__EXERCISE AIM__.
Should any entry look odd, write it out exactly anyway, along with all the rest.

○ ○ ○

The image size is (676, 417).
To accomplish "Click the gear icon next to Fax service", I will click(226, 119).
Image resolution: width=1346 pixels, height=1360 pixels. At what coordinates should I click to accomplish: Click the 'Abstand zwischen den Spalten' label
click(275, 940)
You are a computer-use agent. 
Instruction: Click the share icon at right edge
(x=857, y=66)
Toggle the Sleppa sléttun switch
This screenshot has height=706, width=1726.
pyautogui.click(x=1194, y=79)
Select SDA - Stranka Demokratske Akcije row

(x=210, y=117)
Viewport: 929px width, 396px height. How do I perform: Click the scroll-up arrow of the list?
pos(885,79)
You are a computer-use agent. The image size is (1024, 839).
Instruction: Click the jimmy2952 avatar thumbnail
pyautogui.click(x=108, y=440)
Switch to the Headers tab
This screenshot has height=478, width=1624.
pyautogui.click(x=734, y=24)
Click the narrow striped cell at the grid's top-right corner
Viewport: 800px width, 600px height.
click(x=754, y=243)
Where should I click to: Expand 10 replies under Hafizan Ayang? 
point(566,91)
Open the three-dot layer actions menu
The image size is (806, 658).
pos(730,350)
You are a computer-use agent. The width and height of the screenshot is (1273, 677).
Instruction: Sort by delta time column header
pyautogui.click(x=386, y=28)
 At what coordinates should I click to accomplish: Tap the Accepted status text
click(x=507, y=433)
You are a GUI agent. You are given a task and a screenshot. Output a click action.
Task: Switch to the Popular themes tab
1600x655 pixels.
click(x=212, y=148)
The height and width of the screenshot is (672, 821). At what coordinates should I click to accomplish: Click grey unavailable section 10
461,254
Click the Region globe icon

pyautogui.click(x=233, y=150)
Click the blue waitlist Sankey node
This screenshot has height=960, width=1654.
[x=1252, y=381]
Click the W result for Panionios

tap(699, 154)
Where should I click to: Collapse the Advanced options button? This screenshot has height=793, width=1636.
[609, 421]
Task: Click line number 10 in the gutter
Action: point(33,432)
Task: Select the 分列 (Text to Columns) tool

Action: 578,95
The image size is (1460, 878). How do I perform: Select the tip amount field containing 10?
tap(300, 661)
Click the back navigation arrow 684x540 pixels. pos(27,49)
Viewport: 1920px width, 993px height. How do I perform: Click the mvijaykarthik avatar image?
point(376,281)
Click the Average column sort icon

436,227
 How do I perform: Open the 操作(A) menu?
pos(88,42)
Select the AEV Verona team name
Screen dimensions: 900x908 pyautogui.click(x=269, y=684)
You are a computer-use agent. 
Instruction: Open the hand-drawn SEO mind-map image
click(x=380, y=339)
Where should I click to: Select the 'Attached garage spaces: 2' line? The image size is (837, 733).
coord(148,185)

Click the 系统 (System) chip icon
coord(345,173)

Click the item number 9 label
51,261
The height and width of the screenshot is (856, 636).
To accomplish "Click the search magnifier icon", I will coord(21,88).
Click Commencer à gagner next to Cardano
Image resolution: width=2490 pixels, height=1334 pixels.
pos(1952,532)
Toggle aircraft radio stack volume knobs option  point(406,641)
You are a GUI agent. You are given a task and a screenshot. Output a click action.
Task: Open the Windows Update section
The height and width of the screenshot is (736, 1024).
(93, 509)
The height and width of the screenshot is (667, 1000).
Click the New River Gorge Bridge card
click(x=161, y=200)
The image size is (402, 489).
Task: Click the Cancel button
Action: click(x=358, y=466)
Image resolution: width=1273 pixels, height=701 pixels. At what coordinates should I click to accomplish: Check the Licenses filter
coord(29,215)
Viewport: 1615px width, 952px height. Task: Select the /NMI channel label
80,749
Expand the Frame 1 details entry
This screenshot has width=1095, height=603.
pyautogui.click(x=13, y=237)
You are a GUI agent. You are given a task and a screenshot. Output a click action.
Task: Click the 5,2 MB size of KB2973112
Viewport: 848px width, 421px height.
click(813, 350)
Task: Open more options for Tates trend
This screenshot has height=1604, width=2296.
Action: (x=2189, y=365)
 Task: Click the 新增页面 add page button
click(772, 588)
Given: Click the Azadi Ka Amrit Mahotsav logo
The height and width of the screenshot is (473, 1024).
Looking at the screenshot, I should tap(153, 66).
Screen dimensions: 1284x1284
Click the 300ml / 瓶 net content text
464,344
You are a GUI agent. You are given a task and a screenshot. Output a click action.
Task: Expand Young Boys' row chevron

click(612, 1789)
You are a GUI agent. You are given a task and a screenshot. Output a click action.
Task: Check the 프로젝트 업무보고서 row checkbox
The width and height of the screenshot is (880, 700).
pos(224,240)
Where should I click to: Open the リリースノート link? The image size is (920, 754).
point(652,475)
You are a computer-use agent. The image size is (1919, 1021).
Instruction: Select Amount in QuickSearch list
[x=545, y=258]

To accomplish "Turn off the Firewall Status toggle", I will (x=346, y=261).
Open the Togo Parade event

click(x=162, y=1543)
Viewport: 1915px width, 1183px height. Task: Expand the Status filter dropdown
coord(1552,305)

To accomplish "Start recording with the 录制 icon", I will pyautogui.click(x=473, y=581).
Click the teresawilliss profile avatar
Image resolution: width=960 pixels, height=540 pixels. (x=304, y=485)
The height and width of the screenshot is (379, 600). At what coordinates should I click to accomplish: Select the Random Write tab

○ ○ ○

__COMPLETED EXERCISE__.
The image size is (676, 417).
To accomplish "Click the gear icon next to Fax service", I will click(226, 119).
Image resolution: width=1346 pixels, height=1360 pixels. At what coordinates should I click to accomplish: Click the 'Abstand zwischen den Spalten' label
click(275, 940)
You are a computer-use agent. 
Instruction: Click the share icon at right edge
(x=857, y=66)
Toggle the Sleppa sléttun switch
This screenshot has height=706, width=1726.
pyautogui.click(x=1194, y=79)
Select SDA - Stranka Demokratske Akcije row

(x=210, y=117)
Viewport: 929px width, 396px height. How do I perform: Click the scroll-up arrow of the list?
pos(885,79)
You are a computer-use agent. The image size is (1024, 839).
Instruction: Click the jimmy2952 avatar thumbnail
pyautogui.click(x=108, y=440)
Switch to the Headers tab
This screenshot has height=478, width=1624.
pyautogui.click(x=734, y=24)
Click the narrow striped cell at the grid's top-right corner
Viewport: 800px width, 600px height.
click(x=754, y=243)
Where should I click to: Expand 10 replies under Hafizan Ayang? 
point(566,91)
Open the three-dot layer actions menu
The image size is (806, 658).
pos(730,350)
You are a computer-use agent. The width and height of the screenshot is (1273, 677).
Instruction: Sort by delta time column header
pyautogui.click(x=386, y=28)
 At what coordinates should I click to accomplish: Tap the Accepted status text
click(x=507, y=433)
You are a GUI agent. You are given a task and a screenshot. Output a click action.
Task: Switch to the Popular themes tab
1600x655 pixels.
click(x=212, y=148)
The height and width of the screenshot is (672, 821). At what coordinates should I click to accomplish: Click grey unavailable section 10
461,254
Click the Region globe icon

pyautogui.click(x=233, y=150)
Click the blue waitlist Sankey node
This screenshot has height=960, width=1654.
[x=1252, y=381]
Click the W result for Panionios

tap(699, 154)
Where should I click to: Collapse the Advanced options button? This screenshot has height=793, width=1636.
[609, 421]
Task: Click line number 10 in the gutter
Action: point(33,432)
Task: Select the 分列 (Text to Columns) tool

Action: 578,95
The image size is (1460, 878). How do I perform: Select the tip amount field containing 10?
tap(300, 661)
Click the back navigation arrow 684x540 pixels. pos(27,49)
Viewport: 1920px width, 993px height. How do I perform: Click the mvijaykarthik avatar image?
point(376,281)
Click the Average column sort icon

436,227
 How do I perform: Open the 操作(A) menu?
pos(88,42)
Select the AEV Verona team name
Screen dimensions: 900x908 pyautogui.click(x=269, y=684)
You are a computer-use agent. 
Instruction: Open the hand-drawn SEO mind-map image
click(x=380, y=339)
Where should I click to: Select the 'Attached garage spaces: 2' line? The image size is (837, 733).
coord(148,185)

Click the 系统 (System) chip icon
coord(345,173)

Click the item number 9 label
51,261
The height and width of the screenshot is (856, 636).
To accomplish "Click the search magnifier icon", I will coord(21,88).
Click Commencer à gagner next to Cardano
Image resolution: width=2490 pixels, height=1334 pixels.
pos(1952,532)
Toggle aircraft radio stack volume knobs option  point(406,641)
You are a GUI agent. You are given a task and a screenshot. Output a click action.
Task: Open the Windows Update section
The height and width of the screenshot is (736, 1024).
(93, 509)
The height and width of the screenshot is (667, 1000).
Click the New River Gorge Bridge card
click(x=161, y=200)
The image size is (402, 489).
Task: Click the Cancel button
Action: click(x=358, y=466)
Image resolution: width=1273 pixels, height=701 pixels. At what coordinates should I click to accomplish: Check the Licenses filter
coord(29,215)
Viewport: 1615px width, 952px height. Task: Select the /NMI channel label
80,749
Expand the Frame 1 details entry
This screenshot has width=1095, height=603.
pyautogui.click(x=13, y=237)
You are a GUI agent. You are given a task and a screenshot. Output a click action.
Task: Click the 5,2 MB size of KB2973112
Viewport: 848px width, 421px height.
click(813, 350)
Task: Open more options for Tates trend
This screenshot has height=1604, width=2296.
Action: (x=2189, y=365)
 Task: Click the 新增页面 add page button
click(772, 588)
Given: Click the Azadi Ka Amrit Mahotsav logo
The height and width of the screenshot is (473, 1024).
Looking at the screenshot, I should tap(153, 66).
Screen dimensions: 1284x1284
Click the 300ml / 瓶 net content text
464,344
You are a GUI agent. You are given a task and a screenshot. Output a click action.
Task: Expand Young Boys' row chevron

click(612, 1789)
You are a GUI agent. You are given a task and a screenshot. Output a click action.
Task: Check the 프로젝트 업무보고서 row checkbox
The width and height of the screenshot is (880, 700).
pos(224,240)
Where should I click to: Open the リリースノート link? The image size is (920, 754).
point(652,475)
You are a computer-use agent. The image size is (1919, 1021).
Instruction: Select Amount in QuickSearch list
[x=545, y=258]

To accomplish "Turn off the Firewall Status toggle", I will (x=346, y=261).
Open the Togo Parade event

click(x=162, y=1543)
Viewport: 1915px width, 1183px height. Task: Expand the Status filter dropdown
coord(1552,305)

To accomplish "Start recording with the 录制 icon", I will pyautogui.click(x=473, y=581).
Click the teresawilliss profile avatar
Image resolution: width=960 pixels, height=540 pixels. (x=304, y=485)
The height and width of the screenshot is (379, 600). At what coordinates should I click to accomplish: Select the Random Write tab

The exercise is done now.